Thursday evening the sound of an alto voice singing a familiar hymn on Sandy street, near Murphy's corner, soon gathered a crowd, when a lady, whose hair was beginning to silver with gray, mounted a box and preached to the mixed assemblage a sermon, after which the singing was resumed, the meeting concluding with a fervent and earnest prayer. A reporter called at the hotel and learned that the lady was Mrs. Elizabeth R. Wheaton, a prison evangelist. Heretofore she has had a "sister" to travel with her. She showed the reporter stacks of letters from the wardens of various state penitentiaries, commending her, and praising the work she has done in this specialty. She has preserved files of newspaper criticisms, many of which are complimentary of the work she has done, and some from the secular press making light of her work.
That she is in earnest no one who considers that she has given up home and friends and roamed all over the United States, Canada, Mexico and in part of Europe to preach to unappreciative street crowds, prison convicts, etc., can doubt. And whatever may be said of the method, as was illustrated on the streets here last night, there are many reached with a sermon that have not perhaps heard one for months.—Unidentified.
Prayer Service in Jail.
Through the efforts of Mrs. E. R. Wheaton, the prison evangelist, the county jail was turned into a house of prayer last evening, and for an hour or more the walls of the building resounded with the shouts of prayer and praise of this earnest woman.
During the afternoon Mrs. Wheaton called on Gregory, the horsethief and desperado, and was the first to bring to the surface in his case any signs of remorse or sentiment of any kind. When the gray-haired and motherly woman took the hand of the confessed thief and ex-convict in hers and prayed for him great tears flowed down his cheeks and he was affected as none of the other prisoners had been.
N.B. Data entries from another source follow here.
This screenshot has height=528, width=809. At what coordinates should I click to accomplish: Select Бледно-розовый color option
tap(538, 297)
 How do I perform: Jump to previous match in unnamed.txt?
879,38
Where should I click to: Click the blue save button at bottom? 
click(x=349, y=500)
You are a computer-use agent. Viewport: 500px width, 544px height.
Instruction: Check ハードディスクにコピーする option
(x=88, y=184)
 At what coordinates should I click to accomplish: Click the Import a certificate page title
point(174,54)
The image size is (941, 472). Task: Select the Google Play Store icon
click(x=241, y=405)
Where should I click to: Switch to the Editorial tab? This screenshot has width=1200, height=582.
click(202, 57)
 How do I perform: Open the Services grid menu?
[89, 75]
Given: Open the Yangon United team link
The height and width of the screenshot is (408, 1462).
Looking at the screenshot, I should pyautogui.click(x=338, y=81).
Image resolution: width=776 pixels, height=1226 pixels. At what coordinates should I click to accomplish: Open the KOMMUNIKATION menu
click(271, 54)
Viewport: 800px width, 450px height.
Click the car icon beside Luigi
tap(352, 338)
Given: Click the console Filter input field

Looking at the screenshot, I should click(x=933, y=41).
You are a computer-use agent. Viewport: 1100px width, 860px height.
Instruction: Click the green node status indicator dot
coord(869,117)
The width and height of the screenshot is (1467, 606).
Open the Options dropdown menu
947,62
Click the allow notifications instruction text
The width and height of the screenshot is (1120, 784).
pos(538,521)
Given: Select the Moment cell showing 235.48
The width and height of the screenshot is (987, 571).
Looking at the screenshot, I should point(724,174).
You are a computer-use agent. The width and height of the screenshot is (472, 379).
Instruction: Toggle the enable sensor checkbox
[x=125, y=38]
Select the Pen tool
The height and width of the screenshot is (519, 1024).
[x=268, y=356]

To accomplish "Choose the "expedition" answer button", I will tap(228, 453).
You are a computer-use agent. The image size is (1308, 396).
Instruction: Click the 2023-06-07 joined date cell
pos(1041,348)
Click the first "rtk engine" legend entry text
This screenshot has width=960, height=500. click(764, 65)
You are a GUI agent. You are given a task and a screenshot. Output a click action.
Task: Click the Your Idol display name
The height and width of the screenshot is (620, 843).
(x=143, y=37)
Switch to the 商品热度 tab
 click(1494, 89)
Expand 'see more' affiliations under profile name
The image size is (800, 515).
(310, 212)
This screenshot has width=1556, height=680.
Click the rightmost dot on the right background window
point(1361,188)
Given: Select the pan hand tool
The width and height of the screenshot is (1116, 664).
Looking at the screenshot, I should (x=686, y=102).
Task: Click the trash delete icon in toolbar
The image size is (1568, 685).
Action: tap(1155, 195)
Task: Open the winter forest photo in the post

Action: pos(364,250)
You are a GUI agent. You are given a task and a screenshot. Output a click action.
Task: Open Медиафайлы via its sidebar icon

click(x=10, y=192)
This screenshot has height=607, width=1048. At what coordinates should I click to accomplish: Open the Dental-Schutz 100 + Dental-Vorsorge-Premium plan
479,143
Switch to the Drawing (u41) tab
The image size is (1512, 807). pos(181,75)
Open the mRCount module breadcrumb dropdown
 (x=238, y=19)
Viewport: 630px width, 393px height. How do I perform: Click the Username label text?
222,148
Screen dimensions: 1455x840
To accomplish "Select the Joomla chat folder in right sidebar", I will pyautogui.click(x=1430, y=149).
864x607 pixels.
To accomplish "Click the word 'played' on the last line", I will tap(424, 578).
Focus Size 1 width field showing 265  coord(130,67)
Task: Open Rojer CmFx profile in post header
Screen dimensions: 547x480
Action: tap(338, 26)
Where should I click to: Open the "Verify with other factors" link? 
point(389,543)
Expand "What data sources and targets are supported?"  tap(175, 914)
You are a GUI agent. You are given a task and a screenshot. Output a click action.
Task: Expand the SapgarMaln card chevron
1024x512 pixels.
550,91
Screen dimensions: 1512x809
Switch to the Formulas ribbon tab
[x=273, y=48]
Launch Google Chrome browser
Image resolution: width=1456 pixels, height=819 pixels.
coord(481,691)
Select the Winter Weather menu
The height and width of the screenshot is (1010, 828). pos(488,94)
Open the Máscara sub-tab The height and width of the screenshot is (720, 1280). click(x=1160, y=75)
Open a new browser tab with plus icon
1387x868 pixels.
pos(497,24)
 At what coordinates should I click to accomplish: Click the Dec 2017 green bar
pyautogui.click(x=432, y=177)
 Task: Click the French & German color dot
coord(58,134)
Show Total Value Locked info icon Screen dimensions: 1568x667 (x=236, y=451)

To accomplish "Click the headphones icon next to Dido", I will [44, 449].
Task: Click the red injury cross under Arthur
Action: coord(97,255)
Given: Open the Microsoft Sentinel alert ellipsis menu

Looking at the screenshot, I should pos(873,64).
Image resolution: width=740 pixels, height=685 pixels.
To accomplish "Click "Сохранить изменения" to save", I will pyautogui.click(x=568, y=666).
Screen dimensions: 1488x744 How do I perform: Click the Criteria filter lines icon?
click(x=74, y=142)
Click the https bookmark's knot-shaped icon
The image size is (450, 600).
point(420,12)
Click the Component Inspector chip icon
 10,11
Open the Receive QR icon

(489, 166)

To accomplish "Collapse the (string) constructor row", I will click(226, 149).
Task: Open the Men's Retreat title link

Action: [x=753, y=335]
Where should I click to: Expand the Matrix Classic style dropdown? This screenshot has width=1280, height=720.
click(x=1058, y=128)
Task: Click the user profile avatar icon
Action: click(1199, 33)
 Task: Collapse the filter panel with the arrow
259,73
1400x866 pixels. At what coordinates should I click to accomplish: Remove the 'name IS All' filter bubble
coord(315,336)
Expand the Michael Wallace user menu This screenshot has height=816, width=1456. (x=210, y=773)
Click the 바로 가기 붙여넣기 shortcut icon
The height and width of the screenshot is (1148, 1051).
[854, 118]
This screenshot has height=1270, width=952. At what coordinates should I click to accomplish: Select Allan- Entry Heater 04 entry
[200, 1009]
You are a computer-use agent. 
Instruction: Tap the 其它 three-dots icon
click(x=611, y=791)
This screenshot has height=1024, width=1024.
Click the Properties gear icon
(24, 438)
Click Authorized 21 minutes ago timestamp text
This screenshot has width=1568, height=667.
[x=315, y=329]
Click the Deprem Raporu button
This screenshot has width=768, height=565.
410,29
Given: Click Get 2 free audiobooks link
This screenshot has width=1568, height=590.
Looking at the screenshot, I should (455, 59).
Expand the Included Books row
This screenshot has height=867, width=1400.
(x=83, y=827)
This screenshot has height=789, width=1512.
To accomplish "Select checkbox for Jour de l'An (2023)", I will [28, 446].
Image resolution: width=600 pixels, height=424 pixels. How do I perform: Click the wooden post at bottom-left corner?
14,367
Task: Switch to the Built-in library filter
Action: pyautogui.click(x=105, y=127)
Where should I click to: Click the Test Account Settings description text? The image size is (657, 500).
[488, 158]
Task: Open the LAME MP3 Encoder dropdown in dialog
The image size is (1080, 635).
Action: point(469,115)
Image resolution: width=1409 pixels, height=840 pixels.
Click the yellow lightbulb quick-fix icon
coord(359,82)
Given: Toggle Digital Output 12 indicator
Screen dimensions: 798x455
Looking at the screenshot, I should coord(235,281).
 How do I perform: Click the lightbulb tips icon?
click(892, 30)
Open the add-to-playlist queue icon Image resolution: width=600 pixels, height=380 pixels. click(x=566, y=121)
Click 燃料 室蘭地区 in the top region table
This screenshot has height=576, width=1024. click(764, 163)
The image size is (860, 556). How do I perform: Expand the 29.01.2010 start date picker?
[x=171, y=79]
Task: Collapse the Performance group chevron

Gregory said he had known Mrs. Wheaton for fourteen years. She does not remember him, but says it is not unlikely that he has seen her if he has been in the several prisons in which it is said he has served time, as she has been visiting them all off and on in her work for a great many years.—Council Bluffs, Iowa, Nonpareil, Jan. 19, 1900.
THEIR WORK IS IN PRISONS.
Party of Evangelists Pay a Visit to the County Jail.
Mrs. Elizabeth Rider Wheaton, the prison evangelist, was in Butte for a short time yesterday on her way west, and between trains conducted services in the corridor of the county jail.
In addition to being an earnest exhorter, Mrs. Wheaton, despite the fact that she is well advanced in years, is the possessor of a fine voice. When she sings in a prison the most hardened criminals never fail to listen to her with great respect. During the services in the jail yesterday clerks and court officers ceased from their duties and with the people who had business in the building, blocked the passage ways leading to the jail to listen to her. The other members of the party also delivered exhortations and joined in the singing. The farewell hymn, given in a clear soprano voice by Mrs. Wheaton, "God be with you till we meet again," was especially sweet. Whether the services made any lasting impression on the men behind the bars cannot be known, but the fact remains that when they were over there was an unusual quiet in the jail and the air seemed more wholesome. From Butte she went to Deer Lodge to visit the penitentiary.—Butte, Montana, paper, 1897.